Is altruism hot again?


And will it stay around for a while? Or will government kill it?

Max Borders asks the important questions about altruism at Tech Central Station.

Since the New Deal, we have voted away so much of our sense of responsibility for our fellow citizens to bureaucrats who may not have the proper incentives to effect positive social change. By sending our altruism to Washington, we have effectively killed many budding philanthropic industries, and probably prevented some ever from coming into existence. Don't believe me? What ever happened to:
 
Mutual Aid Associations?
Fraternal Benefit Societies?
British Friendly Societies?
 
These were volunteer organizations that were abundant around the turn of the 20th Century.

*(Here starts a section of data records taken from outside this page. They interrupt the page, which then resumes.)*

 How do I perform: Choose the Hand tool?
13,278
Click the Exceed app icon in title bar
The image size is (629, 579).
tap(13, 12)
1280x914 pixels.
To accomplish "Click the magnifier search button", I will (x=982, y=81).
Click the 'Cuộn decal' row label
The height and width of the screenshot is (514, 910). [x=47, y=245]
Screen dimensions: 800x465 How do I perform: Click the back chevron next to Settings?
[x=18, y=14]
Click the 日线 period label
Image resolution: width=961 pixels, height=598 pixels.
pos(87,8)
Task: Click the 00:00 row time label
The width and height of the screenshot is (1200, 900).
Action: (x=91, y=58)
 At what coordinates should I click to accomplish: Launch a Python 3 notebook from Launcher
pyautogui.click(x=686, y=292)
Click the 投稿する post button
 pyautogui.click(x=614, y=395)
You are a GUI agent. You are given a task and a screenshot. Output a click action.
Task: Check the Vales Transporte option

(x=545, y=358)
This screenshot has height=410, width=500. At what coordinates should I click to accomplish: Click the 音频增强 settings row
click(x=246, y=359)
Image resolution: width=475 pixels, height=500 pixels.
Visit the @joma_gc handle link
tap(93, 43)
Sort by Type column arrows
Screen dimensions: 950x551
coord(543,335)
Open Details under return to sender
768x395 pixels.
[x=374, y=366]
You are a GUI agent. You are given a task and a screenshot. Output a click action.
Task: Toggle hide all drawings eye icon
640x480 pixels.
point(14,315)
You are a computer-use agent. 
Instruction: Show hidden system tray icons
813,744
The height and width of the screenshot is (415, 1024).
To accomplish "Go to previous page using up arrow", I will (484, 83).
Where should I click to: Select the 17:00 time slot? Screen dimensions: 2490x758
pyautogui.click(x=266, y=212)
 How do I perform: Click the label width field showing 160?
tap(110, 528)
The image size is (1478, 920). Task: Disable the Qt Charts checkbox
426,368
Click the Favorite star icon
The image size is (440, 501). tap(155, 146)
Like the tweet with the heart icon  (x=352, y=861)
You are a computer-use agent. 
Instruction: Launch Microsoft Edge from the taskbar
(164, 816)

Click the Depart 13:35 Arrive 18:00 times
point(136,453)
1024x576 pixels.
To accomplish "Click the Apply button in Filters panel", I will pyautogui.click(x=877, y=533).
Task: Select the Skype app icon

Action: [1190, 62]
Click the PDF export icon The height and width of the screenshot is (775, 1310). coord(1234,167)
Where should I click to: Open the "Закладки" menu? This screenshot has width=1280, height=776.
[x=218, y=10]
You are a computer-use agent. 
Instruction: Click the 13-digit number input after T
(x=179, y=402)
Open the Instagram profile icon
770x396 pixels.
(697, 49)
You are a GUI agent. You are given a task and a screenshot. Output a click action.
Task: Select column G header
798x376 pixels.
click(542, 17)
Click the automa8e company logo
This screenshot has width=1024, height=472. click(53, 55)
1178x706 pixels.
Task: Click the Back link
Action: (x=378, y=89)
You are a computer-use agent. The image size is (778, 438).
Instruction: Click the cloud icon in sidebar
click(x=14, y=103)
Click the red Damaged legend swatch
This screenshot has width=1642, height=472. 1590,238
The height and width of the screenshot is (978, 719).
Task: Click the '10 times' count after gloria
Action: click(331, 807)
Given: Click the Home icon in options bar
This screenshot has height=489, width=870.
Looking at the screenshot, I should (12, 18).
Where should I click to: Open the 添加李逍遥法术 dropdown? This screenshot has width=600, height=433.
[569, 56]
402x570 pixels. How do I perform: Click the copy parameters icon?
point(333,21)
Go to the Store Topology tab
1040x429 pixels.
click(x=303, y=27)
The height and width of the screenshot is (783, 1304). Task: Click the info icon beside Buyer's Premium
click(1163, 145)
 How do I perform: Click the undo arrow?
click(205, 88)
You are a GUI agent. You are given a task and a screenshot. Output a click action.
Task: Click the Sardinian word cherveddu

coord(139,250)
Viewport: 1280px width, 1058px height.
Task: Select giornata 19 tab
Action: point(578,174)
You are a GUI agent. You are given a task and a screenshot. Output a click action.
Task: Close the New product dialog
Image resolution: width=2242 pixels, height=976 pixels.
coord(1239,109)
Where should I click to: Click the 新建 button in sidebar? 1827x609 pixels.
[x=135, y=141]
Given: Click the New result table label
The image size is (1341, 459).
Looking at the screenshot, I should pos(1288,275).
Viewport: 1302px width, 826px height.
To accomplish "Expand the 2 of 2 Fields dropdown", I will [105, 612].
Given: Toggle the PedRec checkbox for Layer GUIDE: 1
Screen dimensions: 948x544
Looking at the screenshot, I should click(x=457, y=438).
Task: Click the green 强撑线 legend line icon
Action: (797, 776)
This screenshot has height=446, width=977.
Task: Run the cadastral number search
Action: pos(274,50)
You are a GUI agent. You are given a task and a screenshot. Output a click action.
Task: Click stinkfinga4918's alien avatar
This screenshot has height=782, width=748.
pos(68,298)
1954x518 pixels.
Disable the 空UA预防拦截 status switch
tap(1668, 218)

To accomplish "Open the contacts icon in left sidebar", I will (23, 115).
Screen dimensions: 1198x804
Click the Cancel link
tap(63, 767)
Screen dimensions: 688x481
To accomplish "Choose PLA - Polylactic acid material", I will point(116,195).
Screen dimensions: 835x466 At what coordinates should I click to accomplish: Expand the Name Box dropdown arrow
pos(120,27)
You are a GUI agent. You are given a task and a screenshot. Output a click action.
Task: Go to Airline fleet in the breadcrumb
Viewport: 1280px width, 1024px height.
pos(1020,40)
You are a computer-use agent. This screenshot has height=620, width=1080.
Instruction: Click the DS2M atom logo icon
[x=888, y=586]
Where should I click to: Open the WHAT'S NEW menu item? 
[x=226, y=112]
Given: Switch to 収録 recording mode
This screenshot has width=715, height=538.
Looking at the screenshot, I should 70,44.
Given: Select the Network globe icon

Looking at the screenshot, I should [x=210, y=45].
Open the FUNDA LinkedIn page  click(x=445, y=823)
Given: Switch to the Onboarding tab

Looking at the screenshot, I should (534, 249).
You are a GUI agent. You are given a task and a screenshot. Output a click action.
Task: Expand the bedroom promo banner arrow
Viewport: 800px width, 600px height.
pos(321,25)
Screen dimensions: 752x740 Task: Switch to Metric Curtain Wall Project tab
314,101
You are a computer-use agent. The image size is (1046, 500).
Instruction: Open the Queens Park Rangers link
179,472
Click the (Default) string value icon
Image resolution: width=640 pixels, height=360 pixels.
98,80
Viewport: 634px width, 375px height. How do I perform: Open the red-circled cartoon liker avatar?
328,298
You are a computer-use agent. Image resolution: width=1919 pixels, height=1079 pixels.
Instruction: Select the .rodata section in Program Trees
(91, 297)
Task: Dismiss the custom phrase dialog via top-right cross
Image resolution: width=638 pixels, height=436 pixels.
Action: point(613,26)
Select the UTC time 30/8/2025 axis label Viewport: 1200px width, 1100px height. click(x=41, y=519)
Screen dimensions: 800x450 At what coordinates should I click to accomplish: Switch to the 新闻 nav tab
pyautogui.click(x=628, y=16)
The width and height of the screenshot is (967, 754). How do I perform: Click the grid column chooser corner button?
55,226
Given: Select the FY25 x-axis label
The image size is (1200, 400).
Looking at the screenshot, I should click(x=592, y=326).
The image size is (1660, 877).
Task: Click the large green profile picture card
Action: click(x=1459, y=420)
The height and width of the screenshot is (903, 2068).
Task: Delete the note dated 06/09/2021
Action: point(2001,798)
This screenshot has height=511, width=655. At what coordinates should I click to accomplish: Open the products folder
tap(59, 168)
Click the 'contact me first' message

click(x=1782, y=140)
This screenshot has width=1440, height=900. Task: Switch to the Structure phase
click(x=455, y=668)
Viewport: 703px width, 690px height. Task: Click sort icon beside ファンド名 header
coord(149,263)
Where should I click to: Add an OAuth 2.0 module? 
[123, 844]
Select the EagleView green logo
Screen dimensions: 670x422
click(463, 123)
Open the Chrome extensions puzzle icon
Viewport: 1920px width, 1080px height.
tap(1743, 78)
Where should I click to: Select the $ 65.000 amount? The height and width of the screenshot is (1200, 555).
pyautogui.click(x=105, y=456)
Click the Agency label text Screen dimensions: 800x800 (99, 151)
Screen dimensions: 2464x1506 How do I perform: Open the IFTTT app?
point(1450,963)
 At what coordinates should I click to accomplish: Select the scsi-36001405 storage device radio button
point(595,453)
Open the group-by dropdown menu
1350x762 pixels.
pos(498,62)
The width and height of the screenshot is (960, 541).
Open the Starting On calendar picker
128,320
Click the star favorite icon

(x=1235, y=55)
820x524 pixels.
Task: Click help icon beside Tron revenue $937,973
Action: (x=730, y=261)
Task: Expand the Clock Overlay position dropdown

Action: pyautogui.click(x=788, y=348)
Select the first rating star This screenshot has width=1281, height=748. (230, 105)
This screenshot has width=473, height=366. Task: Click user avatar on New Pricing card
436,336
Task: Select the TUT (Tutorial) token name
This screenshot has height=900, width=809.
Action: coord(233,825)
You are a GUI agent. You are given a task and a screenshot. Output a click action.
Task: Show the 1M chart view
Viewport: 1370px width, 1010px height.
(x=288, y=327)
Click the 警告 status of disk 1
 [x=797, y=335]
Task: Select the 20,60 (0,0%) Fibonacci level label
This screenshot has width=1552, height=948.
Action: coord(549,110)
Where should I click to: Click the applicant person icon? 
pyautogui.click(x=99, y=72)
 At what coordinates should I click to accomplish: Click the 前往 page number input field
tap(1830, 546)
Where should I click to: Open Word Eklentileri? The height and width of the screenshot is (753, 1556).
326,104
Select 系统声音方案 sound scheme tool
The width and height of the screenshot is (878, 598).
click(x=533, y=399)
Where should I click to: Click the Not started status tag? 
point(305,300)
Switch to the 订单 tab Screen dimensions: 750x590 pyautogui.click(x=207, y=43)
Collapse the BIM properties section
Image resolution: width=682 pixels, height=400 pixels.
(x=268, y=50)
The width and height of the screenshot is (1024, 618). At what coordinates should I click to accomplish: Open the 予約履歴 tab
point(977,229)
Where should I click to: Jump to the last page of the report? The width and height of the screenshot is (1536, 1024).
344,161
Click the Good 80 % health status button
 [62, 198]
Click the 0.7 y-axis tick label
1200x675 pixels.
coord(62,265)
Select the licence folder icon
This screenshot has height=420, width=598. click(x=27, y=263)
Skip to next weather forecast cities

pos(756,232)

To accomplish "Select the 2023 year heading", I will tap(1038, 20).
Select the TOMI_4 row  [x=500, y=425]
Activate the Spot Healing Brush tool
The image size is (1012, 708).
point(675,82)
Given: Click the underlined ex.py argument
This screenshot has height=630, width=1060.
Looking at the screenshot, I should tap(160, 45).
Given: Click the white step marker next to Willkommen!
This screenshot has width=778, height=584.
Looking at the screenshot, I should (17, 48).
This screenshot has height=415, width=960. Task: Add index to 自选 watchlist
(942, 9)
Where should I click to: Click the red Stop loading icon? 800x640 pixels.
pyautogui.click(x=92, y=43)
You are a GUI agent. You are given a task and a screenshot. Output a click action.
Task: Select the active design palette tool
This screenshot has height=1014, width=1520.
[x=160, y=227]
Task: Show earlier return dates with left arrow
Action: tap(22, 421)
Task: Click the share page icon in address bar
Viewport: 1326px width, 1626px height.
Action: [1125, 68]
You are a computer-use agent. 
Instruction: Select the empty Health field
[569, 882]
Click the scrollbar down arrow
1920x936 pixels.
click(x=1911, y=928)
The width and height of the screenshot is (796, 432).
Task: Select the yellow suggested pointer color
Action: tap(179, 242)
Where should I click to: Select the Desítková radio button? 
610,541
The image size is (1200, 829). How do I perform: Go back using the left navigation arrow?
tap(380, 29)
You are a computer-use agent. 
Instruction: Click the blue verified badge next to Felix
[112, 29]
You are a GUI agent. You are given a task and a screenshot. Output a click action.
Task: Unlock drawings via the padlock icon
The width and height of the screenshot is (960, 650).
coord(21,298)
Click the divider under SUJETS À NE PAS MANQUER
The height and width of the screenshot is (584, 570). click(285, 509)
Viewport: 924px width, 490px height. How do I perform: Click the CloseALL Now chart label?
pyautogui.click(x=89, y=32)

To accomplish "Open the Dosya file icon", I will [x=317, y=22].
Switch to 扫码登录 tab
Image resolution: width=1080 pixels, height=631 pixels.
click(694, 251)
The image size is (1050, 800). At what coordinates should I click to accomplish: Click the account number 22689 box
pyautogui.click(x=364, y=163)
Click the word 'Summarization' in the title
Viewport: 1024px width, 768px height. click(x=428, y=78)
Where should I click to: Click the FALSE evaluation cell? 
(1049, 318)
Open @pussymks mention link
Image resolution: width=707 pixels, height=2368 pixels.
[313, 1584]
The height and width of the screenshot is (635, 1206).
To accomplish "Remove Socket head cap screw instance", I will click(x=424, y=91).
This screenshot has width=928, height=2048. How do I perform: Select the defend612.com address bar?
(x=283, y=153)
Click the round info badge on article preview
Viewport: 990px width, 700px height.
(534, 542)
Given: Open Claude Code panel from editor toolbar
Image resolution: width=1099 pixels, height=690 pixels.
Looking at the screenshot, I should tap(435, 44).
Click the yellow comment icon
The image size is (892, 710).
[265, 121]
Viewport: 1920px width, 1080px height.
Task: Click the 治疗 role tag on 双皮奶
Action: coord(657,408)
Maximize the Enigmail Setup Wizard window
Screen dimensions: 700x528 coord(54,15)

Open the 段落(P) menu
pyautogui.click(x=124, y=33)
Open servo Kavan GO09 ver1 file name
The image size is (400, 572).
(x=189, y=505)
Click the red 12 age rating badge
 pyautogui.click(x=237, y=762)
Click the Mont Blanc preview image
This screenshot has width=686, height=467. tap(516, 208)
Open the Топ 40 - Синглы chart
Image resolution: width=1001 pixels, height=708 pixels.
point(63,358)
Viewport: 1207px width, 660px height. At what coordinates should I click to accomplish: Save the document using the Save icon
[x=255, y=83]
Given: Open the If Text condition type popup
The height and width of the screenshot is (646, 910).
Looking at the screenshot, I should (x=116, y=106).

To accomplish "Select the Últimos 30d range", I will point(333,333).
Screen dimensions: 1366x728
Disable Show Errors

These organizations were devoted to benevolent action and community assistance. According to the National Fraternal Congress of America:
 
"Members of these fraternal organizations came together seeking mutual aid. They helped each other and, in doing so, helped themselves. Depending on a fraternal's "common bond", or background, these organizations focused on social opportunities, preservation of the values of an ethnic homeland, cultural assimilation into the new world and assistance for everything from tuberculosis treatments to finding a job."
 
So what happened to them? FDR's centralized welfare state (or Britain's Labour government). When people started having to pay more taxes for social services, they no longer felt the need to support such organizations. Government had crowded out the altruism industry.
 
Seventy years after the New Deal, more and more people (and not just ardent free-traders) are starting to figure out that civil society works better than government at bringing about civic improvement, opportunity, and positive change. The altruism boom is underway. And if the government doesn't smother it, social capitalism can amount to a revolution for tremendous good.

Just as bad money drives out good, bad charity drives out good altruism. The reasons are complicated, but as social conditions become Somebody Else's Problem, people stop paying attention.

One of the best books on the subject is The Tragedy of American Compassion by Marvin Olasky.